Selain itu, berdasarkan Peraturan Presiden Nomor 54 Tahun 2018 tentang Strategi Nasional Pencegahan Korupsi (Perpres Stranas PK), terdapat tiga sektor prioritas pencegahan korupsi yaitu, perijinan dan tata
niaga, keuangan negara, serta penegakan hukum dan reformasi birokrasi.
“Salah satu sub aksi pada sektor penegakan hukum dan reformasi birokrasi adalah tentang pembangunan zona integritas. Kejaksaan merupakan salah satu aktor penegakan hukum, sehingga pada tahun 2020 juga mencanangkan zona integritas menuju Wilayah Bebas Korupsi (WBK) dan menuju Wilayah Birokrasi Bersih Melayani (WBBM),” ungkap Farhan.
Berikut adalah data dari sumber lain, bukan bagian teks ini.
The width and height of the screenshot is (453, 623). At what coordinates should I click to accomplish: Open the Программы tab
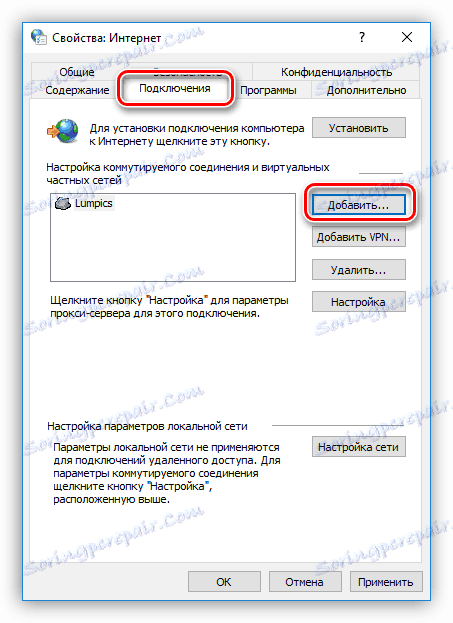pos(268,90)
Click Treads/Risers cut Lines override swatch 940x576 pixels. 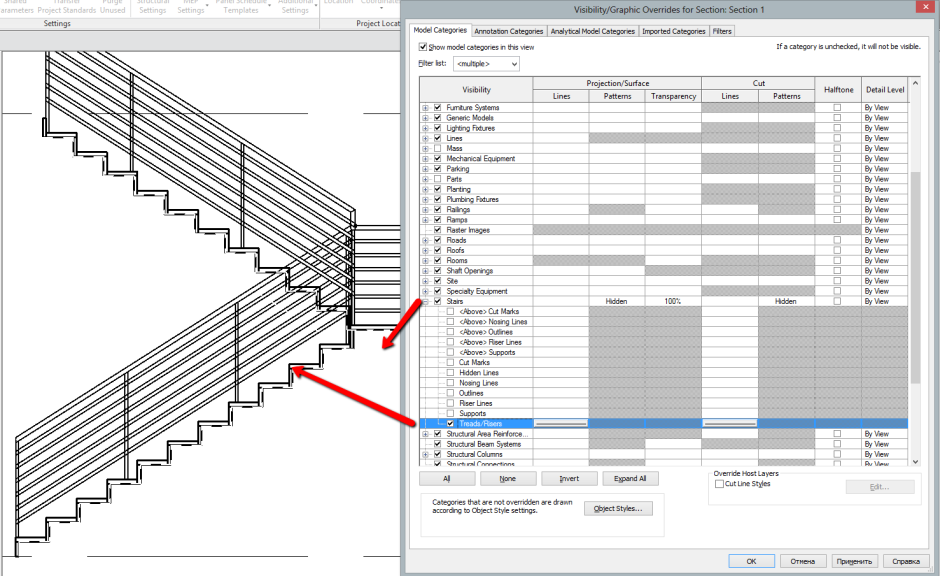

Disebutkan bahwa hukum diciptakan guna memelihara hak-hak manusia dan tanggung jawab manusia, entah itu sifatnya individu maupun kolektif, sebagaimana tujuan dari hukum itu sendiri mengatur tata tertib masyarakat. Salah satu tantangan di bidang hukum dewasa ini adalah mewujudkan keadilan dan kepastian hukum secara agregat dan simultan.
Namun di negeri ini, sambung Farhan, tantangan tersebut hampir dipastikan tidak dapat dipenuhi. Para penegak hukum lebih cenderung mengutamakan kepastian hukum daripada mewujudkan rasa keadilan masyarakat. Sehingga kepercayaan masyarakat atas hukum di Indonesia masih rendah.
Disampaikan bahwa hasil survei yang dikeluarkan oleh Indo Barometer pada Januari 2020, tiingkat kepercayaan publik terhadap lembaga penegakan hukum tertinggi KPK 81,8 persen, MA atau kehakiman 75,4 persen, Kejaksaan RI 52,9 persen, dan Polri 51,9 persen.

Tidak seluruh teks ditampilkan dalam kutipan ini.